In past issues of the newsletter, Dr. Fortran has discussed an assortment of things, sometimes obscure, that the Fortran standard says. In this issue, he’s going to take a page from Sherlock Holmes and talk about things that the standard doesn’t say, and how they can bite you as well.

Let’s start with a simple observation that the standard describes a “standard-conforming program”. That is, it establishes the rules to which a program must conform in order to produce results as specified by the standard. If your program is not standard-conforming, then all bets are off – the processor (compiler and run-time environment) can do anything (a common example used in comp.lang.fortran is “Start World War III”, though the Doctor is not aware of any implementations which would do this – he would consider this a “quality of implementation issue”).

You’ve probably written many non-conforming programs without realizing it. Got INTEGER*4 in your programs? Non-standard. Use LOGICAL variables in arithmetic expressions (or use logical operators such as .AND. on integers)? Non-standard. What these do is implementation-dependent. If a compiler supports these and similar uses, it does so as extensions to the standard and is generally required to have the ability to detect the non-conformance at compile-time. If your program uses such extensions, it is non-portable and may execute differently on different platforms or with different compilers.

However, there is another class of non-conformity that, in general, can’t be detected at compile time and which can cause big headaches for programmers who make unwarranted assumptions. Let’s start with one of the Doctor’s favorites – order of evaluation of LOGICAL expressions.

Many programmers write something like this:

IF ((I .NE. 0) .AND. (ARRAY(I) .NE. -1) THEN

and expect that if I is zero, then the reference to ARRAY(I) won’t happen. The program may work on one platform, but get array bounds errors when ported to another. However, the standard allows the operands of a logical operator to be evaluated in any order, and at any level of completeness, as long as the result is algebraically correct. For logical expressions, Fortran does NOT have strict left-to-right ordering nor does it have short-circuit evaluation. The standard-conforming way of writing this is:

IF (I .NE. 0) THEN
  IF (ARRAY(I) .NE. -1) THEN

Here’s another place where the standard’s silence can trap the unwary. What do you see when you execute the following statement?

WRITE (*,'(F3.0)') 2.5

Many Fortran programmers expect “3.”. But try this in Visual Fortran, as well as in most other PC and UNIX workstation Fortran implementations and you’ll get “2.”! Why? Well, the Fortran standard says that the value is to be “rounded” but doesn’t define what that means! On systems which implement IEEE floating arithmetic, the IEEE default rounding rules are used and they specify that if the rounding digit is exactly half-way between two representable results, you round so that the low-order digit is even. If you’re a VAX user, you’ll get “3.” because VAX rounding uses the “5-9 rounds up” rule, and an OpenVMS Alpha user can see it either way, depending on whether or not IEEE float was selected! The Doctor notes that the Fortran standards committee is working on a proposal for a future standard [See intrinsic module IEEE_ARITHMETIC in Fortran 2003 – Steve] that would allow the programmer to specify the rounding method, but for now, the standard is silent and you get whatever the compiler writers think is right.

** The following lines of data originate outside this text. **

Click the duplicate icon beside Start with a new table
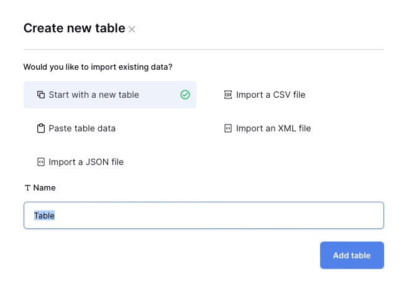 [41, 95]
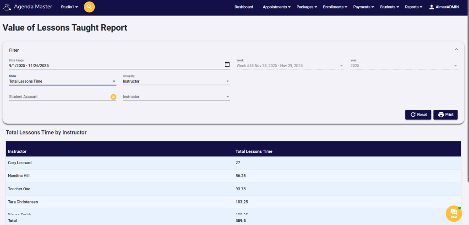Screen dimensions: 469x225
Task: Open the Reports menu
Action: (x=413, y=7)
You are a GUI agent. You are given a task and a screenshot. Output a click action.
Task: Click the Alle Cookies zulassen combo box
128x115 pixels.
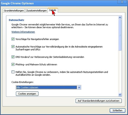(48, 87)
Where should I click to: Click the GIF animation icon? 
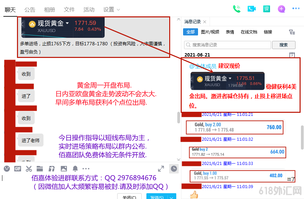point(17,169)
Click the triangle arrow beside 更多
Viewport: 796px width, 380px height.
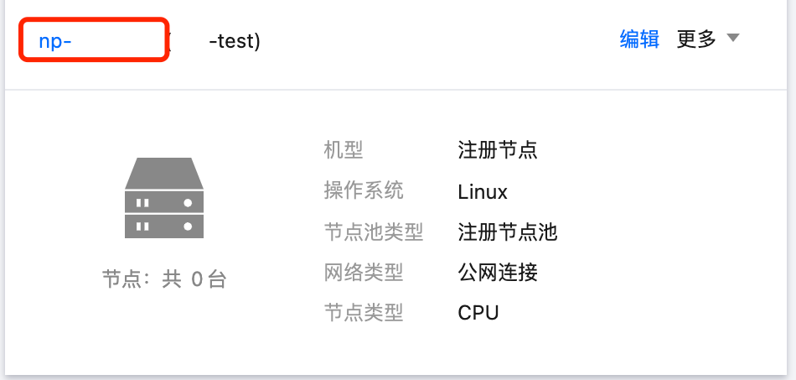tap(733, 39)
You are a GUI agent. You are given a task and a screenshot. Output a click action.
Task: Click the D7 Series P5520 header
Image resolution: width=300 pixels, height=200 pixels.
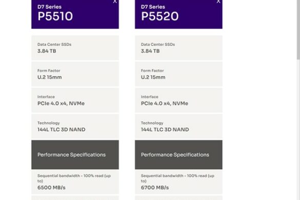(x=178, y=14)
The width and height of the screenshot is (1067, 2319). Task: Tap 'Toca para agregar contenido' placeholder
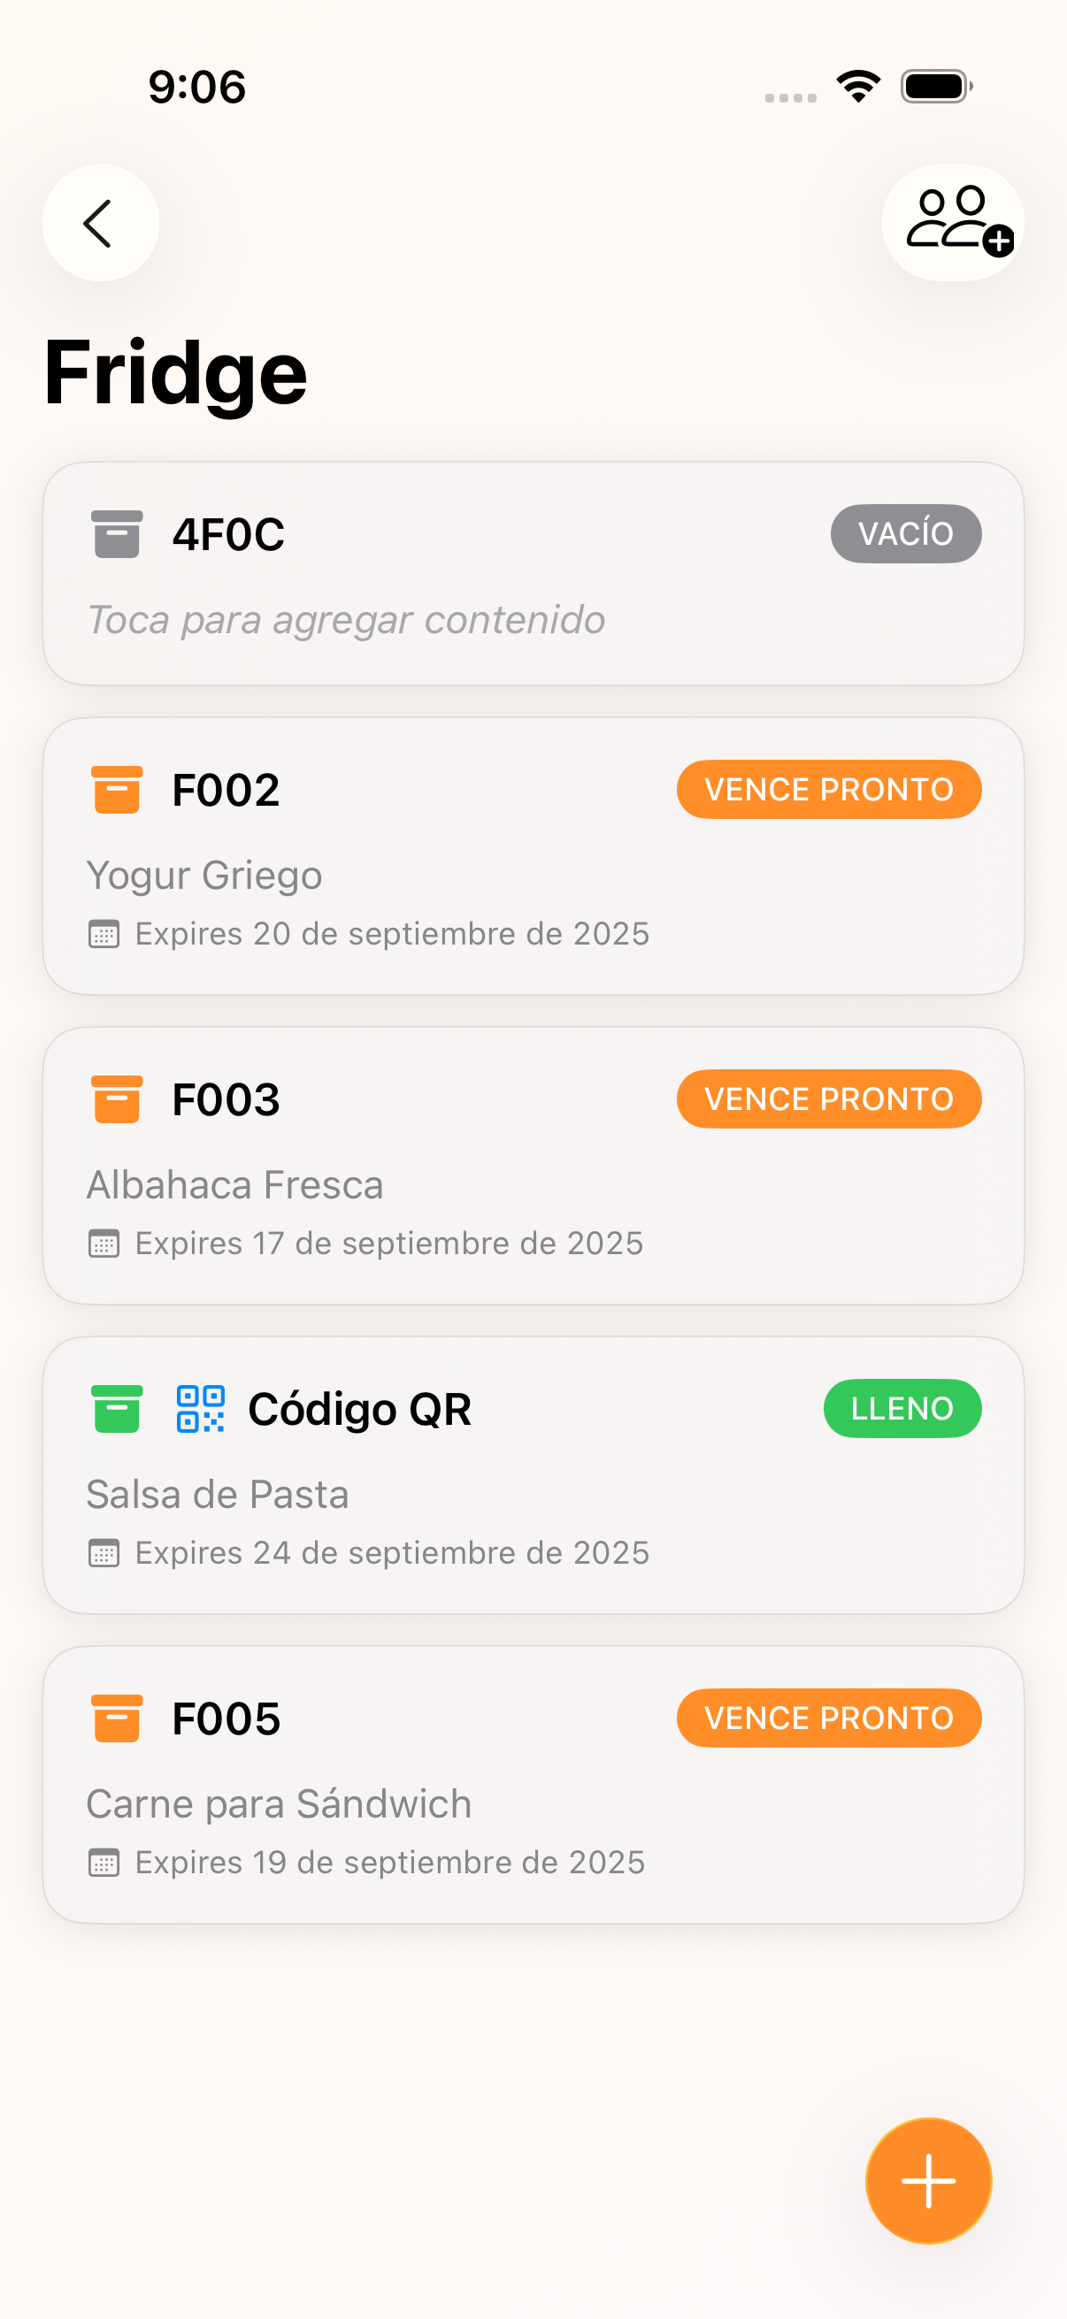pos(346,619)
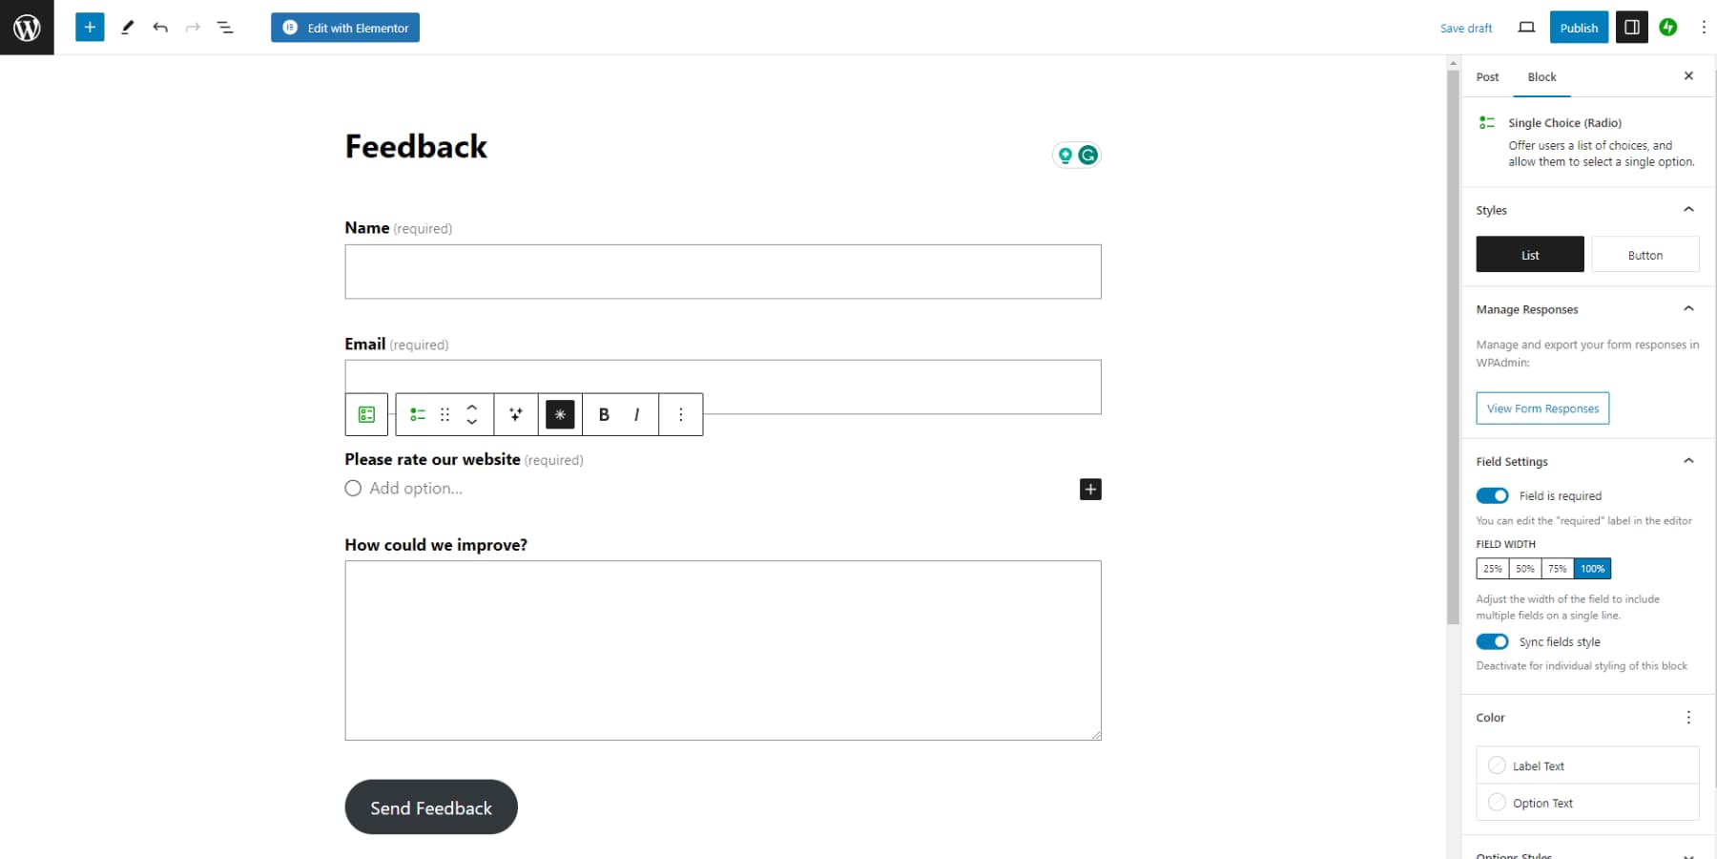Click the Undo arrow icon
This screenshot has height=859, width=1717.
click(x=160, y=27)
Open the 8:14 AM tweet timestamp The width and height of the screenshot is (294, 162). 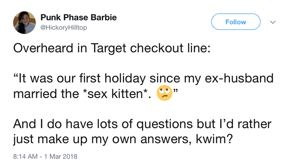(x=25, y=156)
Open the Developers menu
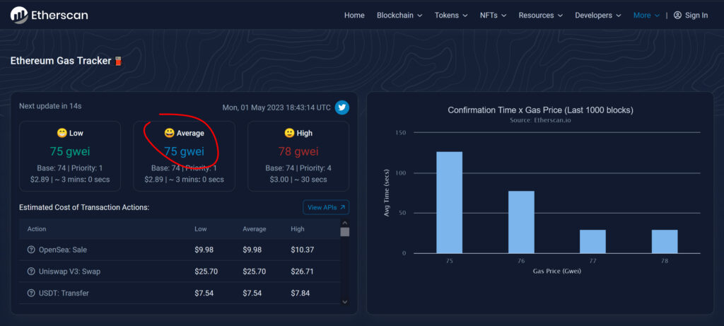724x326 pixels. point(598,16)
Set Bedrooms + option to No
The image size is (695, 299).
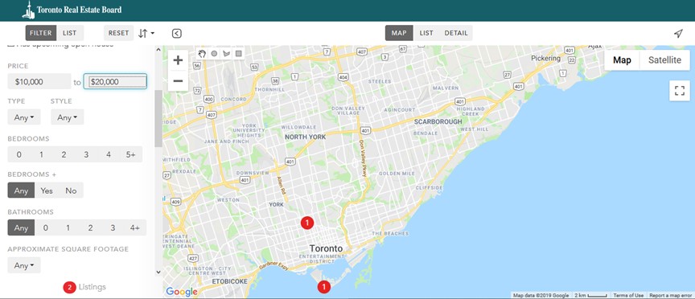coord(71,190)
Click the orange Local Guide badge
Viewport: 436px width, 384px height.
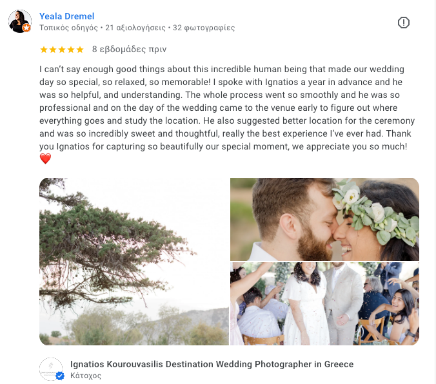26,28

Pop quiz time – in a CHARACTER(LEN=n) declaration, what is the lowest value of n that a compiler is required to support, according to the standard? Is it A) 1? B) 11? C) 255? D) 1000? The standard doesn’t explicitly say, but one can make a good argument for one of these. Go to the end of the column to see which one and why. The Doctor’s point is that there are many compiler limits which the standard does not specify (including things such as the number of nested parentheses in an expression, number of actual arguments supported, etc.). While most implementations have reasonable limits for such things, the Doctor has seen programs which exceed the limits of some implementations (for example, using hundreds of actual arguments) and become non-portable. Just because one compiler supports something, that doesn’t mean that all will!

There are many other things the standard doesn’t say that programmers often take for granted. For example, the standard doesn’t even say that 1+1=2, or how accurate the SIN intrinsic must be. An implementation which grossly violates reasonable expectations here would probably be a commercial failure, but it wouldn’t be violating the standard!

In summary, writing standard-conforming and portable programs is not just a matter of throwing the “standards checking switch”. You also need to be aware of things the standard doesn’t say and to make sure that your application doesn’t depend on implementation-dependent features and behaviors. The more platforms you port your application to, the more likely it is that you’ll uncover such assumptions in your code.

Answer to Dr. Fortran’s pop quiz: B) 11. Why? Because INQUIRE(FORM=) is supposed to assign the value “UNFORMATTED” to the specified variable (for unformatted connections) and that’s 11 characters long, the longest of the set that INQUIRE returns. No other language rule implies a longer minimum length.